“Hükümranlık elinde olan Allah yücedir. O her şeye hakkiyle gücü yetendir. O hanginizin daha güzel amel yapacağını sınamak için ölümü ve hayatı yaratandır. O mutlak güç sahibidir, çok bağışlayandır.” (Mülk Sûresi 1-2)
Allah’ın bizler için süresini belirlediği bir dünya hayatı yaşıyoruz. Rabbimize kulluk ve ibadetimiz, yaratılış gayemiz olup; bize tanınan ömürde, bu gayemizi en güzel bir şekilde geçirmekle imtihan ediliyoruz.
Her ümmet kendi yaşadığı zaman dilimi içinde imtihan edilmekte, kendi hesabını vermekte, öncekilerin hesabından mesul olmamaktadır. Bizler de önceki ümmetlerin yaşadıklarına benzer imtihanlardan geçmekteyiz. Bizden önceki ümmetlerin yaşadığı imtihanlarla bizler de imtihan olunduğumuzda, başımıza gelenlere sabredersek, Allah’ın yardımı bizimle olacak ve cennetin kapıları bize de açılacaktır.
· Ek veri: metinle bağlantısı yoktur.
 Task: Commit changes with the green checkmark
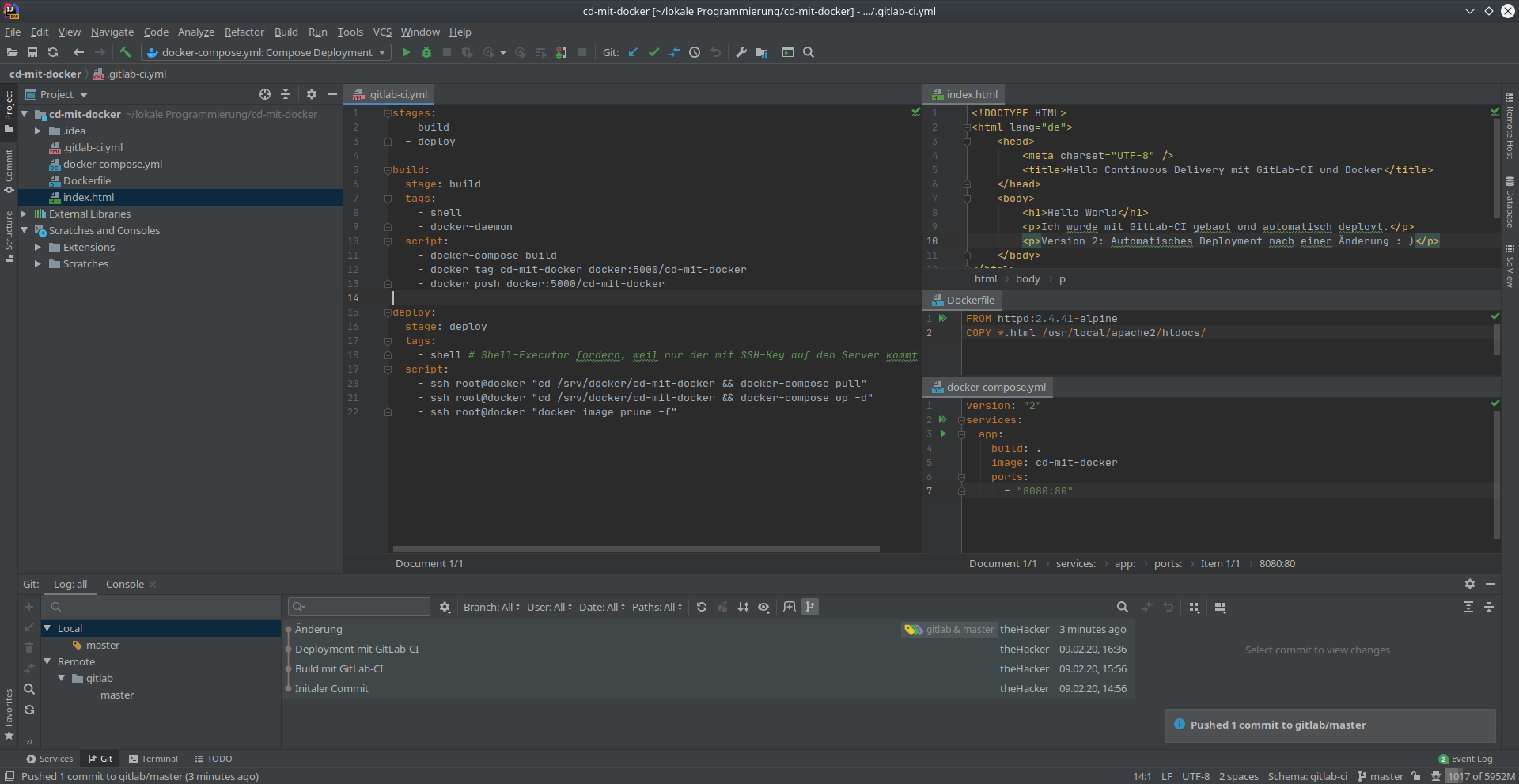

İçinde bulunduğumuz zaman diliminde, küresel bir salgınla farklı bir imtihandan geçiyoruz. Yaşadığımız bu imtihanda sahip olduğumuz kıymetleri kaybetme korku ve endişesine kapılıyoruz. Ancak Allah’ın bize bahşettiği kıymetlerimizi; canımızı, malımızı, sağlığımızı, çocuklarımızı emanet olarak görüp korumakla mükellef olduğumuzu da unutmamak gerekir. Bu imtihan sürecinde ayakta kalabilmek için sağlığımıza ve iktisadi hayatımıza gereken özen ve hassasiyeti göstermeliyiz.
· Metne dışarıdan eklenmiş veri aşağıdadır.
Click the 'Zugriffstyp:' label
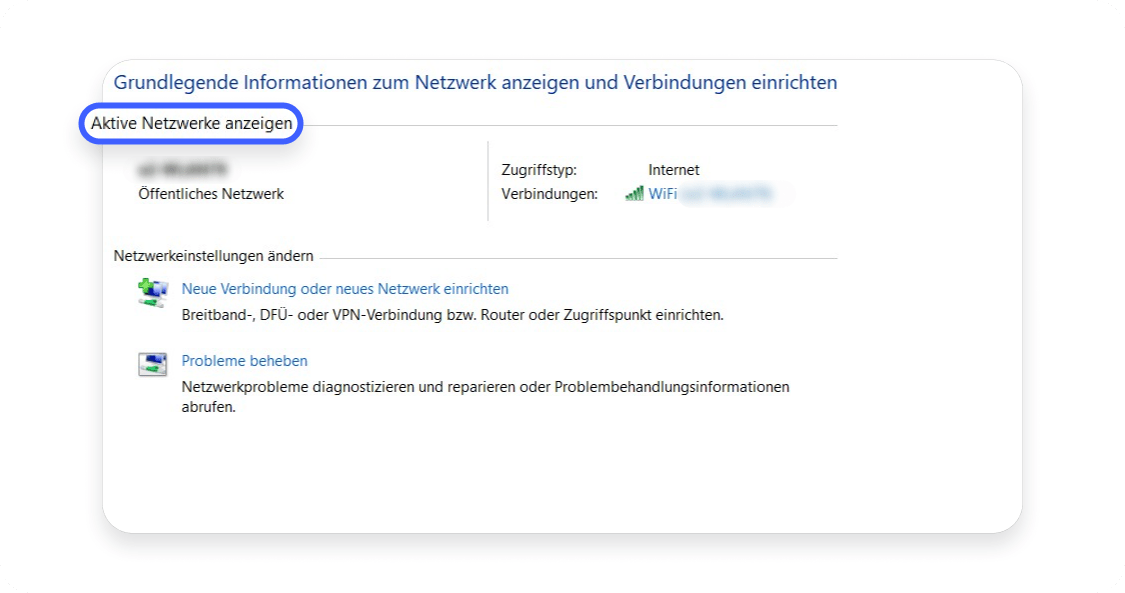This screenshot has height=593, width=1125. pyautogui.click(x=539, y=170)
Gerçekte neyin sahibiyiz ve neyi kaybediyoruz? Bu benim dediğimiz hiç bir şey aslında bizim değil, sahip olduğumuz her şey, gücü ve kudreti elinde bulunduran Yüce Allah’ındır. Mülk ve hükümranlık ancak Allah’ındır.
Belli bir süreliğine bize emanet edilen canımız, çocuklarımız, malımız, makamımız, sağlığımız gibi kıymetlerle imtihan olunuyoruz. Gâh elimizde olan kıymetleri bollaştırıyor, gâh daraltıyor, gâh elimizden alıyor, gâh tekrar veriyor. Bütün bunlara sabredersek, Allah bizi bu imtihanı kazanmış olarak tertemiz bir şekilde kendisine döndürüyor ve cennetiyle müjdeliyor. İnsanın kendisi için en kıymetli olan varlığı ömrüdür. Allah’ın bize takdir ettiği ömrümüzden her gün bir eksiliyor, buna tasalanmıyoruz, fakat kazandığımız malımızdan eksilme olunca kaygılanıyoruz. Eksilen ömrümüzün yerine bir gün ilave edemeyiz ama, eksilen malımızı yeniden kazanarak artırabiliriz. Malımız eksildiğinde kaygılanmayı bir kenara bırakalım; ömrümüz her gün bir eksildiğinde Rabbimize bir adım daha yaklaştığımız şuuruyla ameli salihimizi, iyiliklerimizi artırarak ahirete hazırlığımızı yapalım. İmtihanımızı en güzel bir şekilde geçirerek Rabbimizin rızasını kazanmaya çalışalım. Biliyor ve inanıyoruz ki; bir gün gelecek tüm sevdiklerimizi dünyada bırakıp, sonunda Rabbimize teslim olacağız ve huzuruna çıkacağız. İman ederek ve salih amel işleyerek kazandığımız ecrin karşılığında, mükâfat olarak cennette sonsuz nimetlere kavuşacağız.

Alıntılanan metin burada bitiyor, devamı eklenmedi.